Article ID Journal Published Year Pages File Type
2592619 Regulatory Toxicology and Pharmacology 2009 12 Pages PDF
Abstract

We analyzed the so-called “19-dust-studies” (19-DS) that reported lifetime lung tumor occurrence in female rats following repetitive, short-term intratracheal instillation (ITI) of 19 different insoluble dusts. In the 19-DS, lung instillation of up to 120 mg/rat of granular, biopersistent, low-specific-toxicity particles (GBP) caused about half of the rats to develop lung tumors, but the relevance of these data to deriving exposure limits for GBP is uncertain.
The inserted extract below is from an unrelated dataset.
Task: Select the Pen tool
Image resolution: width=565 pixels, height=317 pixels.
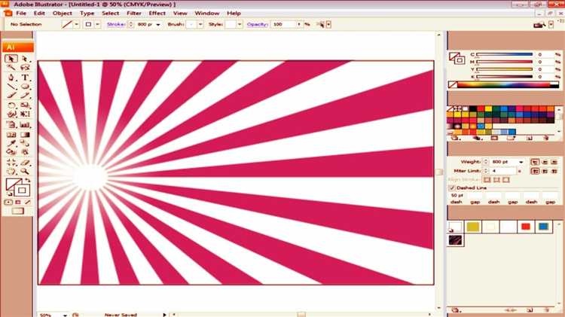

Specific drawbacks to using the 19-DS for risk assessment include: (1) Delivery, via ITI, of a worker’s estimated lifetime lung dose causes “lung overload” in rats, and is not equivalent to lifetime inhalation exposure; (2) The response of rats to insoluble-particle “lung overload” is stereotyped and unique to that species; (3) The 19-DS did not include low-dose studies, and the dose–response showed saturation at the high levels; (4) When the lung-overload threshold is exceeded, rats develop lung tumors from ongoing inflammation (as opposed to particle-specific toxicity); that is, the dramatically increased dose-delivery rate evokes mechanisms not relevant to gradual exposure; and (5) workers historically exposed to potentially lung-overloading burdens of inhaled dust (e.g., coal workers, underground miners using diesel equipment) do not exhibit an established lung-cancer excess. Our critical review of the data from the 19-DS suggests that the reported results for GBP are not a reliable basis for predicting human lung cancer risk, e.g., for the typical inhaled-dose conditions for which worker exposure limits to GBP are promulgated.